10/03/2018

Azure Data Factory with Azure Databricks or Azure Data Lake Analytics U-SQL

We have been building and supporting Data Warehouses for two decades plus.  Lots of standardization and design patterns have been flushed out.

With the advent of Cloud, new tools and architectures provide new options to developers.

With change, there's been discussion, on comparison, between traditional SQL Server Integration Services and Azure Data Factory for Extract Transform and Load.

SSIS can pick up, transform and push data with specific design patterns, to handle multiple scenarios across variety of data sources.  

Packages are run in variety of ways, to automate and orchestrate data loads to assist in the heavy lifting required to populate and refresh data warehouses.

Azure Data Factory is a new tool for developers to get the data to Azure.  You can set Pipelines to lift and shift the data, in a secure environment, which can be scheduled, automated, logged and monitored over time.

Once data lands in the Azure Portal, using Azure Blob Storage or Azure Data Lake Store, the ETL transformations need to cleans the data, and then move data to your landing zone, Azure SQL Data Warehouse.  

Within Azure Data Factory, you have the ability to use Azure Databricks to apply those transformation.  

Azure Databricks is an Azure Service, which sits atop Apache Spark, which opens up in memory processing, variety of languages including Scala, Python, R, Java and SQL.  

Programmers use Notebooks to interact with the data, by selecting a single language or combining multiple languages to process the data.  

These jobs can be automated in a schedule, resulting in a push to your Azure SQL Data Warehouse.

This simulates our traditional SSIS ETL data process and transformation.

However, there is another approach within Azure Portal, using similar methodology.  

Instead of using Azure Databricks from within Azure Data Factory, you also have the option to use Azure Data Lake Analytics.  ADLA uses the U-SQL language.  
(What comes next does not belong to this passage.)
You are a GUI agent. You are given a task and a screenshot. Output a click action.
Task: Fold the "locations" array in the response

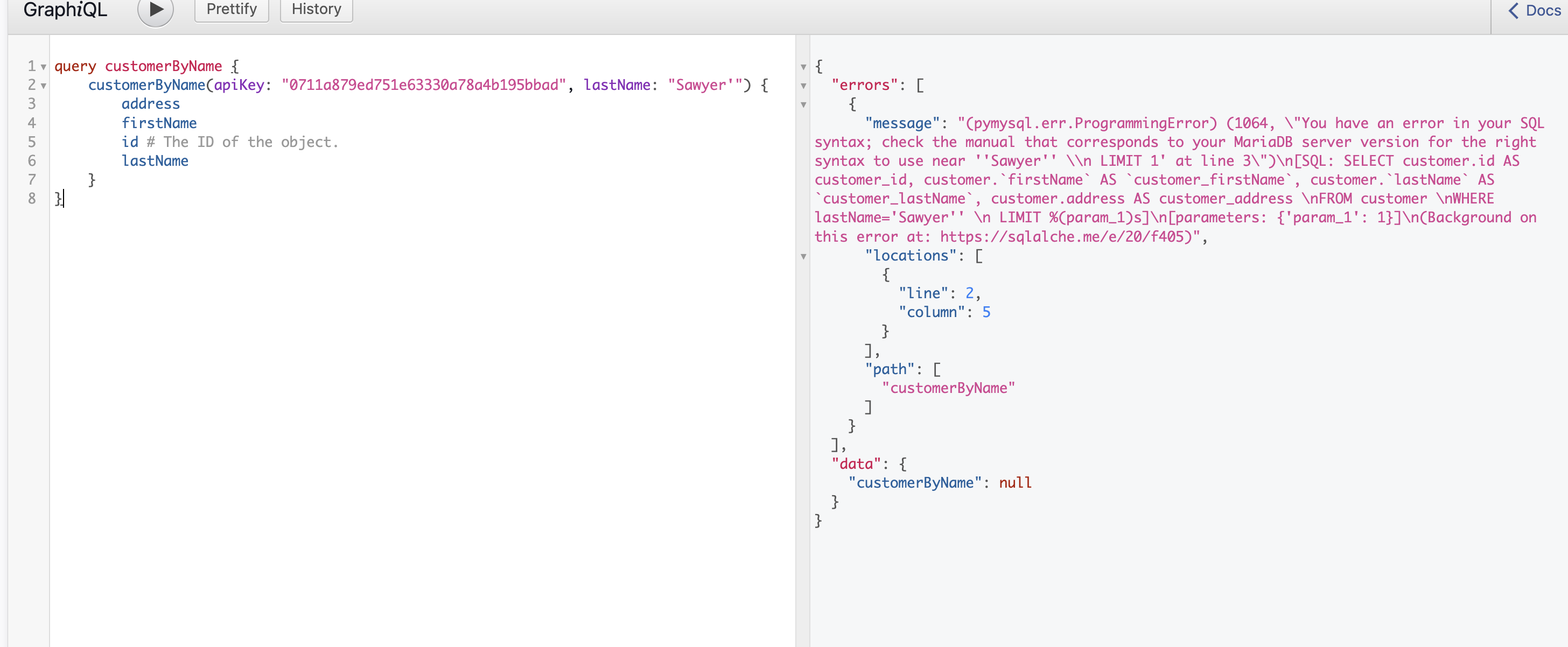803,256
U-SQL combines many flavors of familiar languages, like SQL, c#, Linq and the language is quite powerful.

You can string series of commands together, to pull in data, mount it, apply transformations, filters, place the data into a variety of formats and locations within Azure Portal.  

U-SQL handles structured data, unstructured data, CSV, Text files, JSON files, IoT and Streaming Data, using Avro, Orc, Text and Parquet data storage types.  
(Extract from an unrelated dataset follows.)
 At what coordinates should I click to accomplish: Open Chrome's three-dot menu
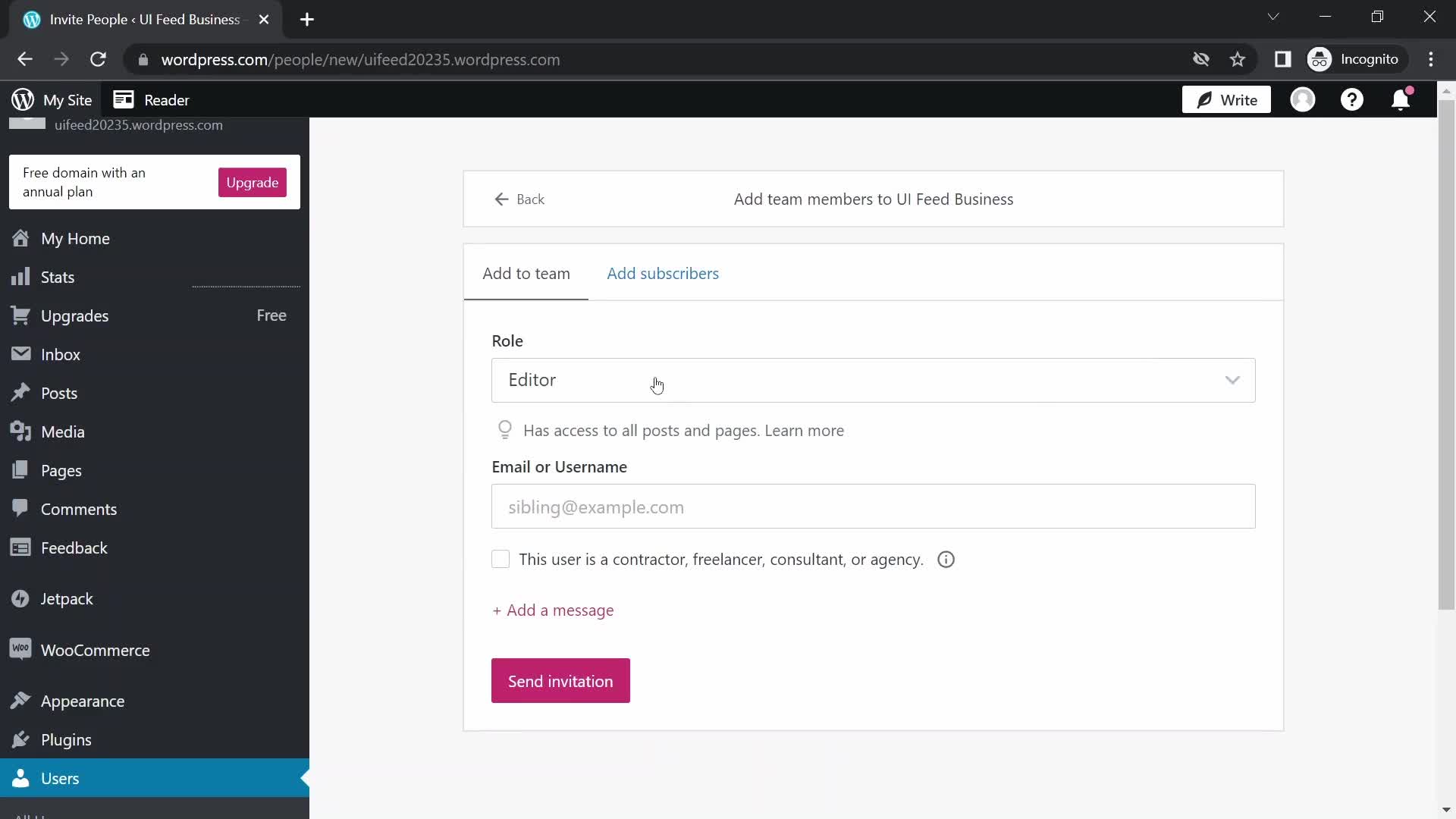tap(1432, 59)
And the output can be sent back to Azure Data Lake Store, Azure SQL Database and even to your Azure SQL Data Warehouse.

A nice thing about U-SQL is the ability to write, modify and execute code from Visual Studio 2015 and 2017, which integrates nicely with Team Foundation Server and Git source code repositories.

The jobs are executed on the Azure Poral Cloud platform, you can specify the number of Analytic Units to process the query and results are stored for audit trail and to Success and Failure along with Error Codes, and it stores the exact query and timestamp.

U-SQL is a great language addition to the Azure Data Platform.

And here's a video of the Azure Data Factory / Azure Databricks use case on YouTube:




So regarding the discussions between traditional SSIS and Azure Data Factory, each has benefits depending on the use case.

And when using Azure Data Factory, you have two good options: 
Azure Databricks or Azure Data Lake Analytics.

Thanks for reading~!